Eyal Eshel, dont la fille Roni Eshel servait aux côtés d’Agam Berger à Nahal Oz et a été tuée le 7 octobre, a écrit sur X : « Agam adorée, la dernière tatzpitanit de Nahal Oz, rentre enfin chez elle. Le cauchemar… est terminé ».
Le père endeuillé, qui n’a pas mâché ses mots sur les échecs qui ont conduit à l’invasion terroriste du 7 octobre – il a rappelé qu’à plusieurs reprises sa fille avait signalé des activités suspectes du Hamas à Gaza avant l’attaque – a dit que « le temps est venu d’obtenir des réponses. Pas seulement pour nos filles, qui nous sont si précieuses, mais pour tout le peuple d’Israël. »
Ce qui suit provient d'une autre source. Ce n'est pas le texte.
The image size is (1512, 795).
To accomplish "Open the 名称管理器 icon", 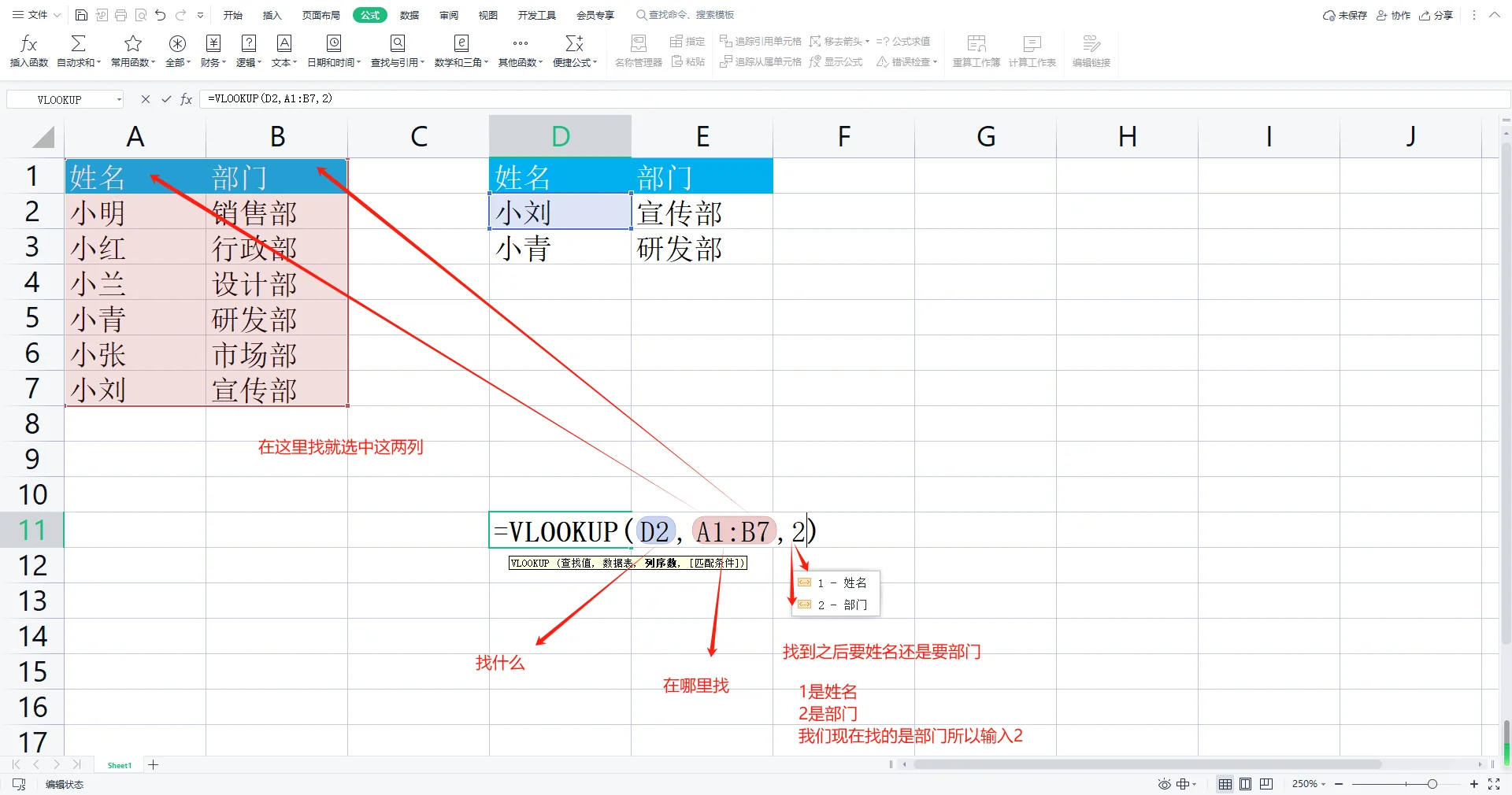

Eyal Eshel a ainsi réitéré son appel à la création d’une commission d’enquête sur cette catastrophe – une initiative à laquelle le gouvernement s’est opposé jusqu’à présent.
Sapir Nissani, dont la sœur Shahaf Nassani, une autre soldate d’observation, a été tuée à Nahal Oz quelques jours avant qu’elle ne termine son service militaire, a également parlé d’une « forme de clôture » jeudi.

« C’est un jour de joie. Nous l’attendions depuis si, si, si longtemps. Nous avons prié pour que tout le monde revienne, que ce soit une sorte de fermeture pour nous, que toutes les tatzpitaniot nous revienne, rentre chez elles, dans leurs familles, et nous sommes vraiment si heureux », a-t-elle déclaré à la N12.
« Mais – et il y a un mais – sept soldates d’observation ont été kidnappées de l’abri anti-bombes de Nahal Oz, et l’une d’entre eux était Noa Marcano, que sa mémoire soit bénie, et qui a été assassinée en captivité par le Hamas « , a ajouté Nissani.
« Savoir que si cet accord avait été conclu plus tôt, elle aussi aurait pu rentrer, c’est déchirant », a-t-elle dit en ajoutant que « cet accord est venu trop tard. Elle ne nous reviendra plus ».